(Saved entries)
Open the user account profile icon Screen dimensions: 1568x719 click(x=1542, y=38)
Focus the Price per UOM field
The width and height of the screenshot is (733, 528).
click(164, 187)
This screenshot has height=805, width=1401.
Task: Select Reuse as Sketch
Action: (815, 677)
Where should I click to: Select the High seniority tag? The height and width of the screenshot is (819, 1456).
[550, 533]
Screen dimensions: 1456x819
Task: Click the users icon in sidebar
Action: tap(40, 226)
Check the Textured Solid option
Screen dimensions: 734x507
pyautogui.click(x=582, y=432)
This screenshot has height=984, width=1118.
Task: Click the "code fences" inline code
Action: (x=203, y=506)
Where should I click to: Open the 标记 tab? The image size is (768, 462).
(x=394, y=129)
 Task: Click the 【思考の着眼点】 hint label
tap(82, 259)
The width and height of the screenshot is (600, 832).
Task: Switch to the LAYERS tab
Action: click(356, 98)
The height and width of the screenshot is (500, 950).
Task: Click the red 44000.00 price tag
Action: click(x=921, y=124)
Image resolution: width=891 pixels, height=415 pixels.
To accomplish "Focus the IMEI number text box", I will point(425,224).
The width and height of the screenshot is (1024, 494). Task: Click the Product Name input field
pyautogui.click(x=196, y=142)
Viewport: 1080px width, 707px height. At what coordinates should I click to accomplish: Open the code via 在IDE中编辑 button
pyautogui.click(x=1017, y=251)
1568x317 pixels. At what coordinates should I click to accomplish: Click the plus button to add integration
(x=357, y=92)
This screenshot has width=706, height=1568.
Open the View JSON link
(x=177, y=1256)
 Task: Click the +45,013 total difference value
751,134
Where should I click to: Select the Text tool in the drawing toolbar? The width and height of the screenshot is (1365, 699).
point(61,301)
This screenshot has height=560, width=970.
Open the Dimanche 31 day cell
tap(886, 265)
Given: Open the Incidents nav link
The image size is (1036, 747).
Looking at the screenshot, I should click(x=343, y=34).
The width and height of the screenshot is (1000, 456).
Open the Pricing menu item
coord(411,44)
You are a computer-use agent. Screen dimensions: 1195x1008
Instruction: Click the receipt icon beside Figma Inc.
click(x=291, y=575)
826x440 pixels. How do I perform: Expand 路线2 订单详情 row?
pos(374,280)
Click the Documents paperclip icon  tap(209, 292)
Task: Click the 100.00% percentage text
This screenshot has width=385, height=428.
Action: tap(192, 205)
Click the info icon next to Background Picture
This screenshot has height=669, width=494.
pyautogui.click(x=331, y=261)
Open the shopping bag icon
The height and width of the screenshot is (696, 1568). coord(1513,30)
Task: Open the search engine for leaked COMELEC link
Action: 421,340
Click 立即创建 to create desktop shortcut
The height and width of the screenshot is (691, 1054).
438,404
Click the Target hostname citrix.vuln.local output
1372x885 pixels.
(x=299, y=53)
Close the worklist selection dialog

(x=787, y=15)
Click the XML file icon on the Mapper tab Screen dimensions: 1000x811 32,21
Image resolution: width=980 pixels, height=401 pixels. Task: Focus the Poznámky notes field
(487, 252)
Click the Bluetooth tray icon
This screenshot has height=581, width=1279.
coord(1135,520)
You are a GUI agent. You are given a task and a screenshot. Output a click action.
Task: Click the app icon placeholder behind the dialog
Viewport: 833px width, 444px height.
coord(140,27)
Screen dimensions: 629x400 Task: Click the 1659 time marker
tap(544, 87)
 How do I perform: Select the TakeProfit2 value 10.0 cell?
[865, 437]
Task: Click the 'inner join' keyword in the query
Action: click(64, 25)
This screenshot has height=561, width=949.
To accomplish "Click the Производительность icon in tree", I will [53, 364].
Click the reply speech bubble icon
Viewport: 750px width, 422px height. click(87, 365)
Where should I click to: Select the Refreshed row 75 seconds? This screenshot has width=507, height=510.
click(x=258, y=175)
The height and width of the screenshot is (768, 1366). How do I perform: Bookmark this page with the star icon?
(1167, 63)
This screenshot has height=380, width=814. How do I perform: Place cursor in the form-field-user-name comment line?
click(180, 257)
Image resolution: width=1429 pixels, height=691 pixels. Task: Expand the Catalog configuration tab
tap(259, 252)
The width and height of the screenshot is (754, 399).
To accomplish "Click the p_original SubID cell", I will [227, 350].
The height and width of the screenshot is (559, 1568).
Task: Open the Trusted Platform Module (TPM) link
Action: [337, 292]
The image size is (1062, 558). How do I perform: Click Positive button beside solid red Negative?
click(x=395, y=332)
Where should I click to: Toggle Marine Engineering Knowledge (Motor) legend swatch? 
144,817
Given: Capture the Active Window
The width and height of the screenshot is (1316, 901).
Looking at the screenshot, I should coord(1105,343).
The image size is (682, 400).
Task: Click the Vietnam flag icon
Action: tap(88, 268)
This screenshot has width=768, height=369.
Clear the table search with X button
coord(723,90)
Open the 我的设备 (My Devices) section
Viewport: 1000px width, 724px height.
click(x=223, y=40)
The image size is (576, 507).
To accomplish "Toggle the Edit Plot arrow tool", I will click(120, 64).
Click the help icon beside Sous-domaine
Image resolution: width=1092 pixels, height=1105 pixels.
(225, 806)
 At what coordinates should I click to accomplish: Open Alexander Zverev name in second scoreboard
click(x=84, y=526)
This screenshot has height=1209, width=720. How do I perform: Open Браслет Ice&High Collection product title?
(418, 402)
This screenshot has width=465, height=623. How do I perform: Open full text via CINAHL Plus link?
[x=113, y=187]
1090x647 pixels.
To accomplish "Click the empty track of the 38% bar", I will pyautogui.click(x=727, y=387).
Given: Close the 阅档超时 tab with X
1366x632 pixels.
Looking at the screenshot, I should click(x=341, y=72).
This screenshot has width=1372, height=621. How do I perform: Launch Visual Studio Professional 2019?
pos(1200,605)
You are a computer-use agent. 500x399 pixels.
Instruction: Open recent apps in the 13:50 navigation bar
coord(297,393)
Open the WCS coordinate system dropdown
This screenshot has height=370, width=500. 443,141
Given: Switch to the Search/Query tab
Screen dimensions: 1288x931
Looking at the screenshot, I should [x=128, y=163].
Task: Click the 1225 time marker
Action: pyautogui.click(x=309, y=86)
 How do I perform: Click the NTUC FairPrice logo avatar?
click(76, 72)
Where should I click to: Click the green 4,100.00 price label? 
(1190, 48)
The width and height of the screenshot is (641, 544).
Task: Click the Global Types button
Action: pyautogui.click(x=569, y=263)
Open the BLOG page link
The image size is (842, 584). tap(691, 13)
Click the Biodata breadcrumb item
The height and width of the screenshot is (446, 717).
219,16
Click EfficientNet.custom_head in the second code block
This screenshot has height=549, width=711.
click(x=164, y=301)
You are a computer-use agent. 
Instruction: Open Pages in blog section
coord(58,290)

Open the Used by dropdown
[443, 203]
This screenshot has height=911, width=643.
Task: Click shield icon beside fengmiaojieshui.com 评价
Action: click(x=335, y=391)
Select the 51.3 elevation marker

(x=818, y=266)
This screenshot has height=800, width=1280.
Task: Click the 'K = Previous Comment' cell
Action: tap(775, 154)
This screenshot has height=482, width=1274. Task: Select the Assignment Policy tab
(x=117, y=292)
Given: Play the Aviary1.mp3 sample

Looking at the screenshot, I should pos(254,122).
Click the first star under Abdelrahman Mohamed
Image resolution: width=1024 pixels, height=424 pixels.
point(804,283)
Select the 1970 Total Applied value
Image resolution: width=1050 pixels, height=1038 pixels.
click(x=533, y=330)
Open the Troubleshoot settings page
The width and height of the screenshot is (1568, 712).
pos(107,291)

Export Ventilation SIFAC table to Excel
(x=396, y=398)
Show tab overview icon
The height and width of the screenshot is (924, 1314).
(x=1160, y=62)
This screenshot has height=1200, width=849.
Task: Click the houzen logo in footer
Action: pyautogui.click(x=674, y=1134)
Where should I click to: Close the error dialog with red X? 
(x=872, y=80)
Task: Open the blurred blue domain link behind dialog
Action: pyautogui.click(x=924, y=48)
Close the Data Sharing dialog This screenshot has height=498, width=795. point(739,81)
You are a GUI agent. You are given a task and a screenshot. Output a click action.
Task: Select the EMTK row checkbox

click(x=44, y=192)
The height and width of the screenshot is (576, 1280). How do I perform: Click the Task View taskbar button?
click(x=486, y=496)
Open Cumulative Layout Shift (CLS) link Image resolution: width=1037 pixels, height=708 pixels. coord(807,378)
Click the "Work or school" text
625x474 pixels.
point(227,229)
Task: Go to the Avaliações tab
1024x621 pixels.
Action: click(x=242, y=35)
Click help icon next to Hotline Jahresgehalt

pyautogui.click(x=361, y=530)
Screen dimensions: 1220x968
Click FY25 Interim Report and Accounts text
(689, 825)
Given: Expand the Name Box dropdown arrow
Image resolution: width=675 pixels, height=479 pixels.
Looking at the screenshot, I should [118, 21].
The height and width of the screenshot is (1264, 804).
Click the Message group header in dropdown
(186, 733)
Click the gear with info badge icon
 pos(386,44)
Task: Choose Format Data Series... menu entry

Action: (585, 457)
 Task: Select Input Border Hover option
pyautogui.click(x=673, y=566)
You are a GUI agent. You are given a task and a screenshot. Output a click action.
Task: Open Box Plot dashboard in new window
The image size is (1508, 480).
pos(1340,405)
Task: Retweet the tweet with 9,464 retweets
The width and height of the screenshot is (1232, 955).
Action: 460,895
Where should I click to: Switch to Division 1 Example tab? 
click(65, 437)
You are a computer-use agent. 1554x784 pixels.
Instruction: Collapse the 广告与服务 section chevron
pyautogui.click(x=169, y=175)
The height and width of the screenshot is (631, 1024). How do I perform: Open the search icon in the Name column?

INSTRUCTIONS TO FOLLOW: Would you print exactly, and only, the lines of the data above from the line with "The image size is (576, 507)." through the line with "You are a computer-use agent. 500x399 pixels.", inclusive?

ANSWER FOR THE TASK:
The image size is (576, 507).
To accomplish "Toggle the Edit Plot arrow tool", I will click(120, 64).
Click the help icon beside Sous-domaine
Image resolution: width=1092 pixels, height=1105 pixels.
(225, 806)
 At what coordinates should I click to accomplish: Open Alexander Zverev name in second scoreboard
click(x=84, y=526)
This screenshot has height=1209, width=720. How do I perform: Open Браслет Ice&High Collection product title?
(418, 402)
This screenshot has width=465, height=623. How do I perform: Open full text via CINAHL Plus link?
[x=113, y=187]
1090x647 pixels.
To accomplish "Click the empty track of the 38% bar", I will pyautogui.click(x=727, y=387).
Given: Close the 阅档超时 tab with X
1366x632 pixels.
Looking at the screenshot, I should click(x=341, y=72).
This screenshot has width=1372, height=621. How do I perform: Launch Visual Studio Professional 2019?
pos(1200,605)
You are a computer-use agent. 500x399 pixels.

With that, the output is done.